From the line containing "At what coordinates" down to the last line of the entries, print each line exactly and leave the pictures out.

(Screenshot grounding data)
Segment Open

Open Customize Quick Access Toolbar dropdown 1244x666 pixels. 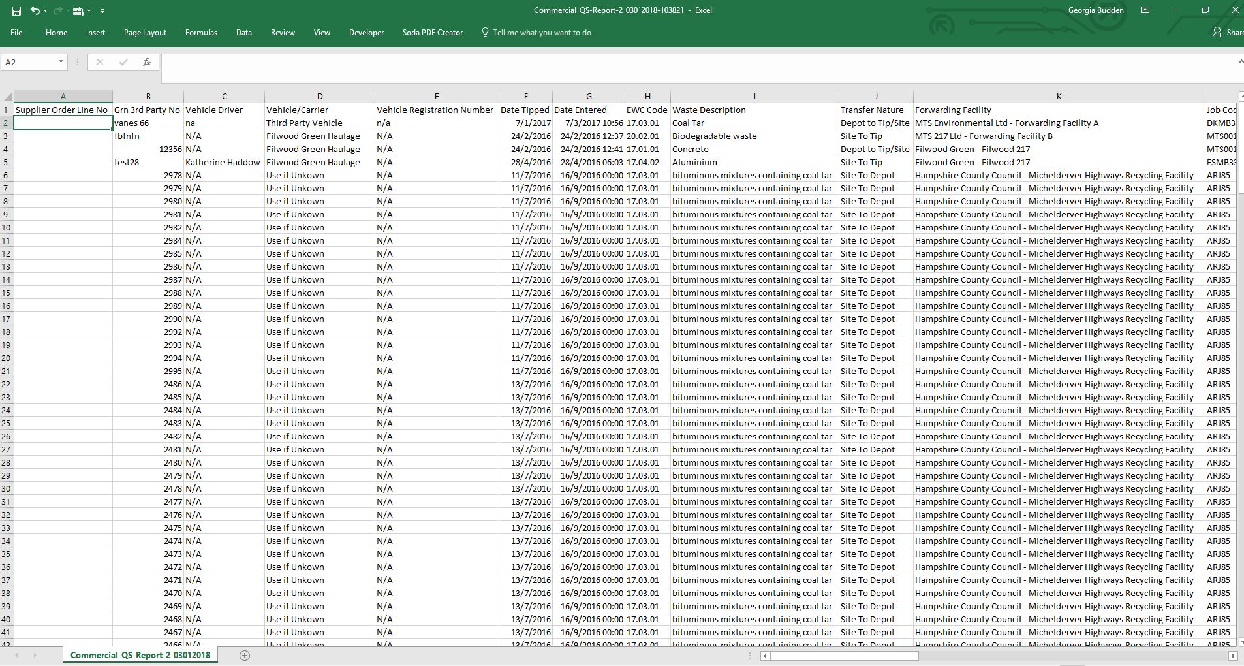pyautogui.click(x=102, y=11)
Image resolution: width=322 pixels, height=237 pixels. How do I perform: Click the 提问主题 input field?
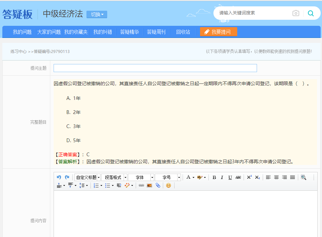click(x=155, y=68)
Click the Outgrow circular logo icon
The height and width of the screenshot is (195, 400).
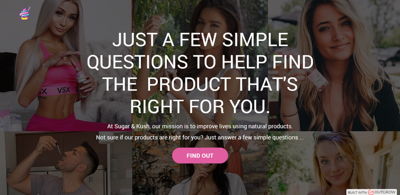tap(371, 192)
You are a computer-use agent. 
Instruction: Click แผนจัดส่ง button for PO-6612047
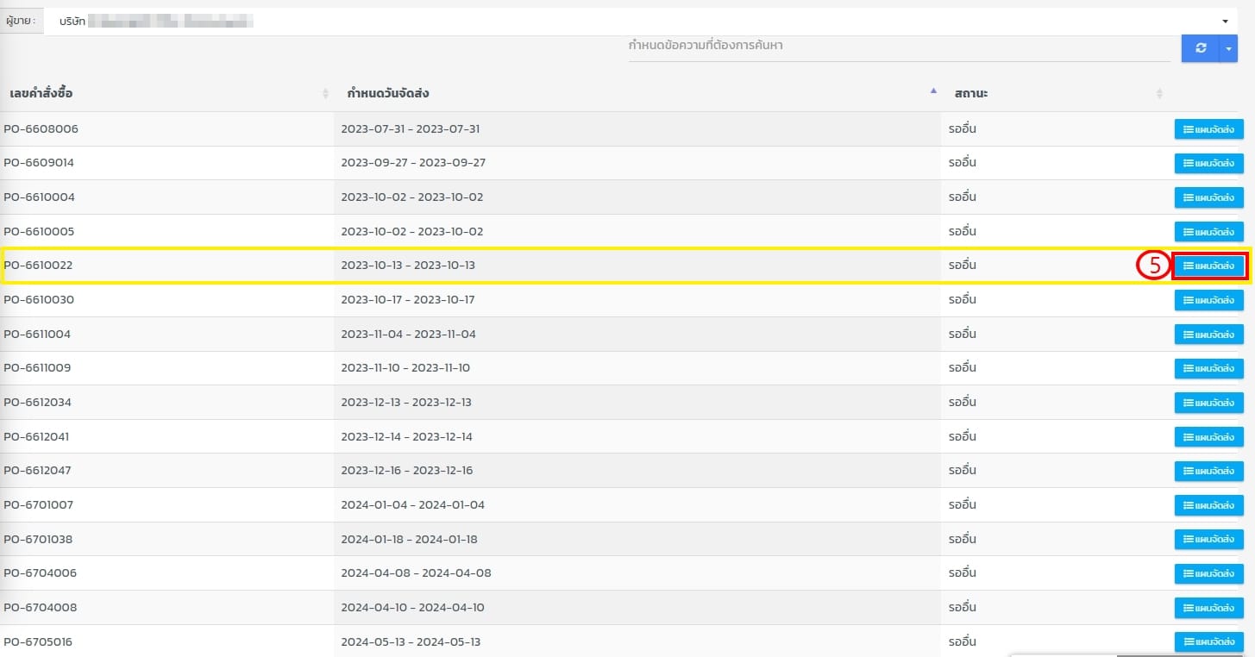[1208, 471]
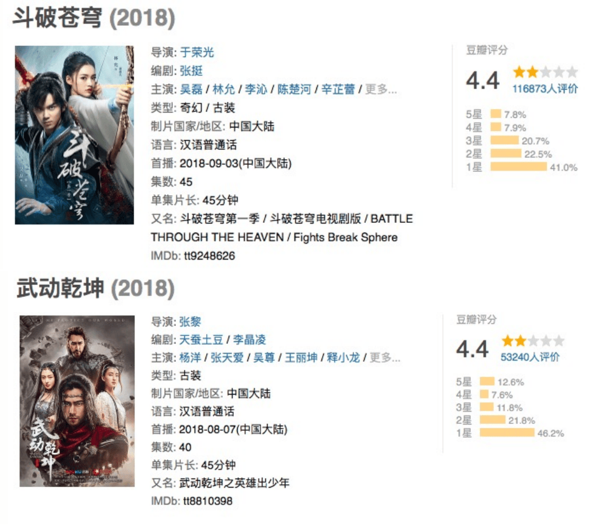
Task: Click actress 林允 link
Action: click(x=224, y=90)
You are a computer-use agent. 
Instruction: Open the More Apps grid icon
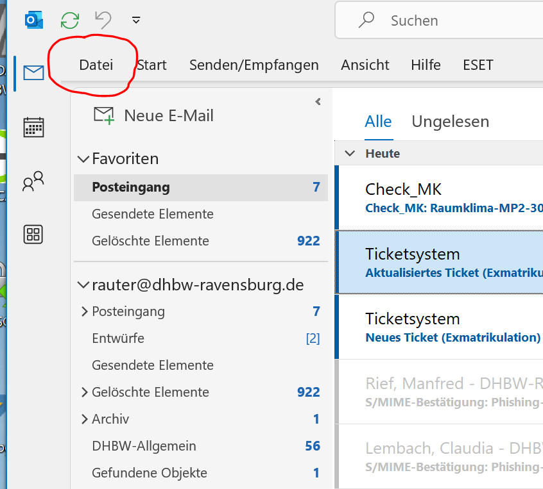click(x=33, y=235)
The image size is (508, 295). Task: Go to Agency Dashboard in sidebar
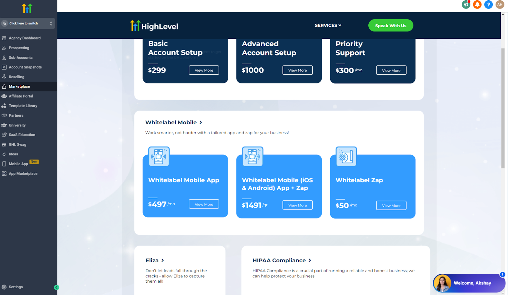click(24, 38)
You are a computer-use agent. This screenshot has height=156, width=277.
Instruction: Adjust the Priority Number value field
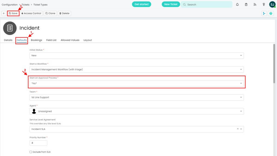point(38,143)
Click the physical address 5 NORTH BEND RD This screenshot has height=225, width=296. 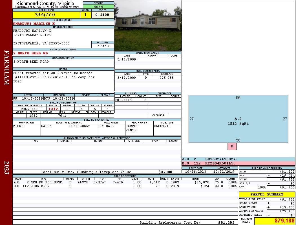click(x=30, y=53)
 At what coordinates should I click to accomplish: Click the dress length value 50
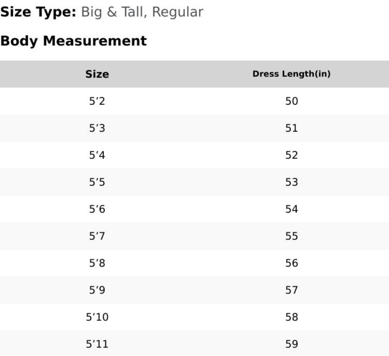pos(291,101)
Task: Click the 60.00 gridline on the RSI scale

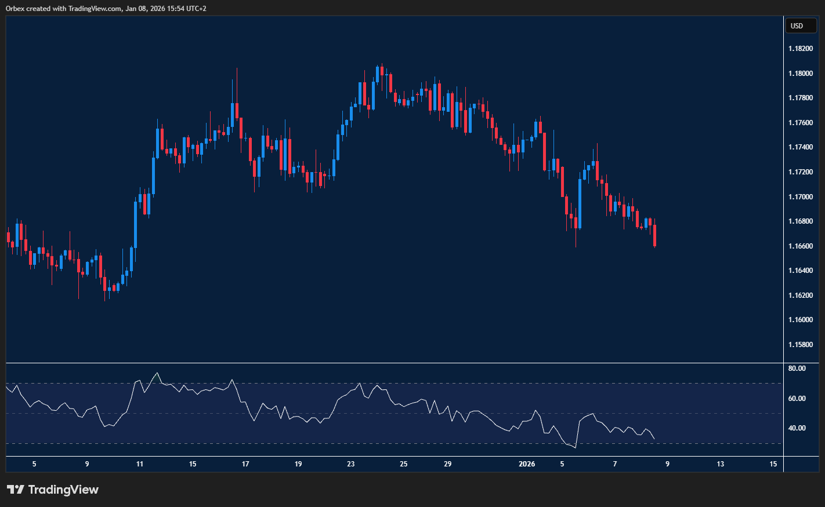Action: 798,397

Segment Closed

WORKED SOLUTION.
 At what coordinates should I click to accomplish: Click the dress length value 50
pos(291,101)
Task: Click the 60.00 gridline on the RSI scale

Action: 798,397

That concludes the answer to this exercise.